Medidas já em vigor e próximos passos

As medidas cautelares impostas a Bolsonaro incluem o uso de tornozeleira eletrônica, recolhimento domiciliar noturno durante a semana e integral nos fins de semana e feriados, além da proibição de contato com embaixadores, autoridades estrangeiras e aproximação de representações diplomáticas.

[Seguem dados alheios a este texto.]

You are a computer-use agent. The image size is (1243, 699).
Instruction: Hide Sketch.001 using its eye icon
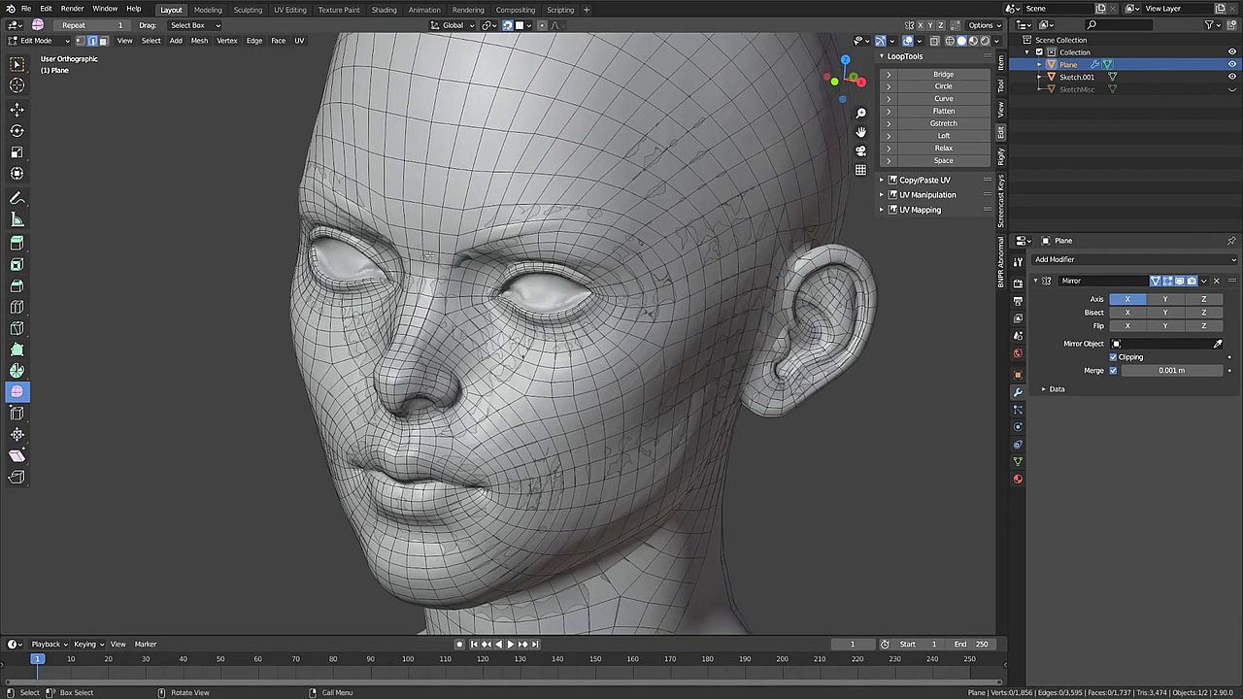(1232, 77)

Essas condições foram solicitadas pela Polícia Federal com parecer favorável da Procuradoria-Geral da República. A PGR, aliás, já apresentou as alegações finais da ação penal em curso e pede a condenação de Bolsonaro por cinco crimes relacionados à tentativa de ruptura democrática.

Com o julgamento prestes a terminar, a expectativa recai agora sobre o voto final de Luiz Fux. Independentemente de seu posicionamento, a maioria já está formada, e o STF caminha para referendar mais uma vez medidas severas contra o ex-presidente.